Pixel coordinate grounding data
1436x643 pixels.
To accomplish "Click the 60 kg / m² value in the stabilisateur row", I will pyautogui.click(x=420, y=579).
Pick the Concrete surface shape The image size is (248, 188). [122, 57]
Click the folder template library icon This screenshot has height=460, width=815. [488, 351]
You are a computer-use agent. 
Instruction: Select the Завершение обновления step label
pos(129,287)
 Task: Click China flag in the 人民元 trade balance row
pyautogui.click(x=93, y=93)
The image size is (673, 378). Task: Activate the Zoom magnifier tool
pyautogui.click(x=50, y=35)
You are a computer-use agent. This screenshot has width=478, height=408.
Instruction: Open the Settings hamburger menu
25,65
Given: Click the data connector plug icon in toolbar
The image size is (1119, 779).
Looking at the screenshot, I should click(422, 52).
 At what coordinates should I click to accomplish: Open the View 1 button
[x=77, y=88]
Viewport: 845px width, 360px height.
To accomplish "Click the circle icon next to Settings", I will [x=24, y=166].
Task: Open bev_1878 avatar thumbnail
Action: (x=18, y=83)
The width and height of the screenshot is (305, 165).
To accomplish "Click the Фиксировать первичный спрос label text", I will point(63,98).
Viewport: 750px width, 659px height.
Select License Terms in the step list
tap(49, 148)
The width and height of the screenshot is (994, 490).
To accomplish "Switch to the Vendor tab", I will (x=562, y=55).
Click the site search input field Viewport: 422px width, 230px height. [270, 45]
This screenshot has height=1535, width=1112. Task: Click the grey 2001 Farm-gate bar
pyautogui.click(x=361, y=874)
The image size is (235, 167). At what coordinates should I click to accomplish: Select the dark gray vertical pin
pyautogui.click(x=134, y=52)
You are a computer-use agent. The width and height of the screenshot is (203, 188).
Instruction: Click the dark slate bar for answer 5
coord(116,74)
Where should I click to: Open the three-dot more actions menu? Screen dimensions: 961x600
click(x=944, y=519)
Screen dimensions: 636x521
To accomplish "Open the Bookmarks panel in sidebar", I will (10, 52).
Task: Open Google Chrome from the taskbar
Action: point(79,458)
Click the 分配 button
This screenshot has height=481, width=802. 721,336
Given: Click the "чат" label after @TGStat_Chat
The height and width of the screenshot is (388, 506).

Assignment ▸ For every line above that includes the word "agent", return the line.

Reply to the exercise ▸
You are a computer-use agent. 
You are a computer-use agent. This screenshot has width=478, height=408.
You are a computer-use agent. The width and height of the screenshot is (203, 188).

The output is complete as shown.